Поэтические течения были для Мандельштама мировоззренческими, а не чисто литературными событиями. Он удивлялся интеллектуальной нищете футуризма и пышным, но пустым поползновениям символизма с их мостами в вечность. В живописи он понимал значение школы, как и в музыке, но к поэтическим школам относился скептически. Любой поэтический голос он считал неповторимым, как личность, а потому не поддающимся повторению. Особенно резко он отвергал стихи, написанные «под акмеистов», а таких в двадцатых годах было множество. Снисходительно он, пожалуй, относился только к учительству Гумилева и скорее всего — по дружескому пристрастию, но учеников Гумилева в счет не принимал. Никакой проблемы «стиля» для него не существовало, так как «стиль» — явление функциональное и зависит от общей направленности поэта. Слова «форма» и «стиль» в его словаре отсутствовали так же, как «творчество». Я никогда этих слов от него не слышала. По правде сказать, они и мне кажутся неудобопроизносимыми.
Такое отношение к поэзии само по себе было источником полного разногласия с современниками. Наша эпоха предложила готовое мировоззрение, а от писателей ждала хорошей формы, богатого языка и стиля, а формальная школа изучала «приемы», «стилевое слово» и влияние литературных школ, скажем, борьбу между «архаистами» (почвенники) и новаторами, то есть шла по тому же пути, что официальная литература. Разница с ведущим, официально признанным течением была не по сути, а по уровню. Те были просто дикарями. Изучать поэзию можно, конечно, любыми способами, лишь бы заметить что-нибудь существенное, но разбору механическими щипчиками поддаются только мнимые явления. Не случайно формалисты так много говорили о Сенковском и Бенедиктове. Самый симпатичный из их любимцев — Кюхельбекер, друг Пушкина, воспетый Тыняновым...
С двадцать второго года статьи Мандельштама приняли резко полемический характер, и каждый разговор превращался в отчаянный спор. Он поневоле стал в оппозицию к эпохе и к своим современникам, которых сначала еще воспринимал как весь мир, как новый век. В стихах об этом сказано с полной отчетливостью: «Против шерсти мира поем, лиру строим, словно спешим обрасти косматым руном...» Не потому ли Мандельштам так любил Зощенко, что у него в сентиментальных повестях человек обрастает шерстью и роет нору в лесу, чтобы завыть зверем, и только потому, что пытался «построить» не лиру даже, а самую простую человеческую жизнь.

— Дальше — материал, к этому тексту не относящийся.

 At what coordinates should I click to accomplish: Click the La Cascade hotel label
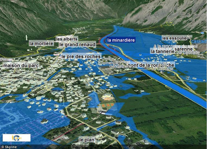[162, 69]
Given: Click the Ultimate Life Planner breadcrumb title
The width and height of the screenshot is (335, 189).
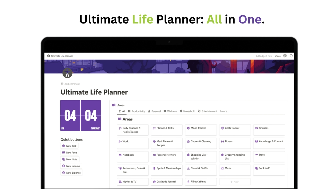Looking at the screenshot, I should point(62,56).
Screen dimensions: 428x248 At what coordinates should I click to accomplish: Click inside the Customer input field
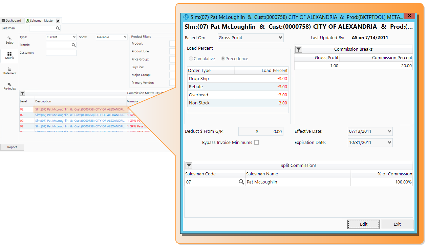coord(61,52)
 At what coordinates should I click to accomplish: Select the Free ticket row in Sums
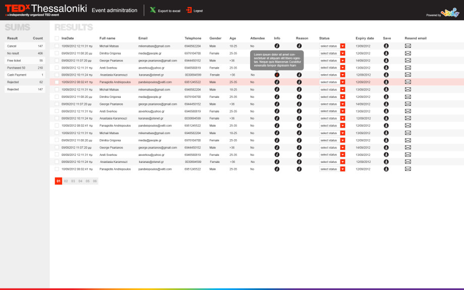pyautogui.click(x=25, y=61)
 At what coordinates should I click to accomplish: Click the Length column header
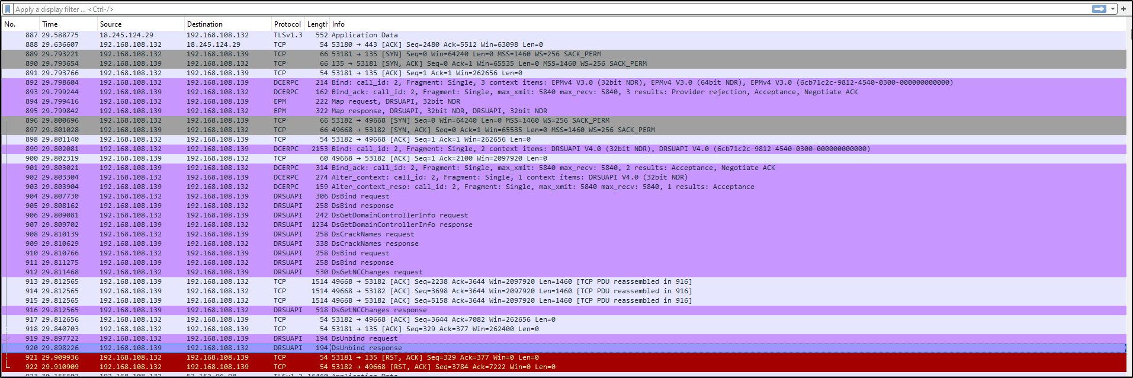tap(317, 24)
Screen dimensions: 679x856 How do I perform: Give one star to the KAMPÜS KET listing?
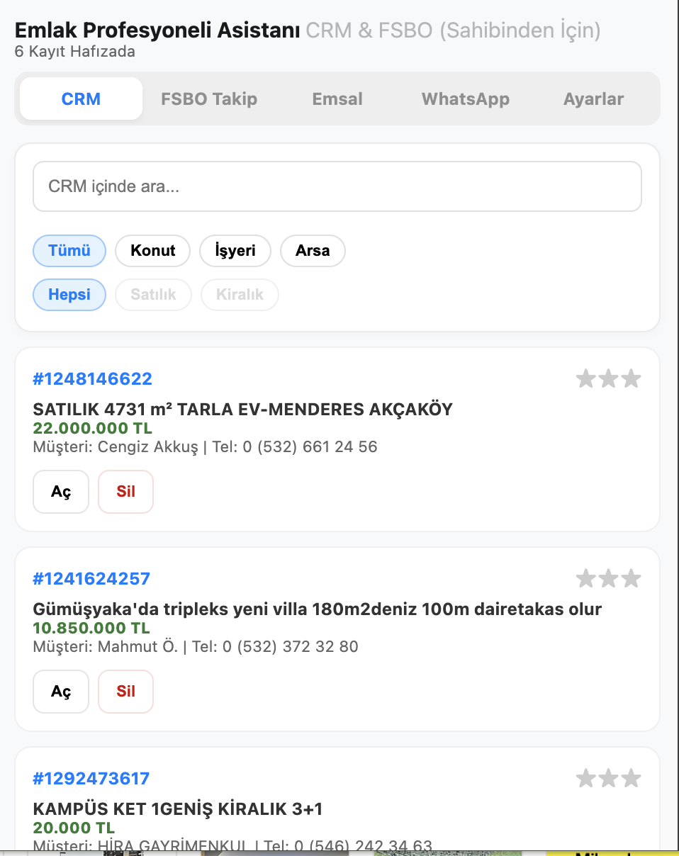[x=585, y=777]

Двадцатые и тридцатые годы — апогей «нового», когда оно находило всеобщее сочувствие и поддержку, а Мандельштама воспринимали как сплошной анахронизм. Вот тогда-то находились толпы доброхотов, которые искренно и дружески старались помочь Мандельштаму «перестроиться» (как в Китае), преодолеть себя и стать человеком. Этим занимались интеллигентные мальчики, сообразившие, что будущее за марксизмом, прилефовские деятели, Шкловский, Бобров, удивленный собой, что почему-то прельщается такой рухлядью, как стихи во «Второй книге», Кирсанов, известный под именем Сема, Эйхенбаум и даже Тынянов, не говоря уж о сотнях припролетарских юнцов и личных друзей вроде Яхонтова и его жены Лили Поповой. В советах различались два типа: один — как найти тему, созвучную эпохе (Кирсанов, Лиля Попова и толпы мальчиков), другой — как заговорить языком, понятным читателю.
Под эту музыку прошла вся жизнь Мандельштама. В двадцатых годах она все же действовала на нервы, потому что и ему верилось, что «новое» обосновалось надолго и имеет под собой основание. В тридцатых годах он охотно заговорил на языке, «добровольно и охотно забытом» всеми окружающими, и на советы доброхотов отвечал шутками. Лишь изредка — на минуты — он поддавался дурману и спрашивал себя, не ослеп ли тот, кто идет один против всех и не видит того, что видят все.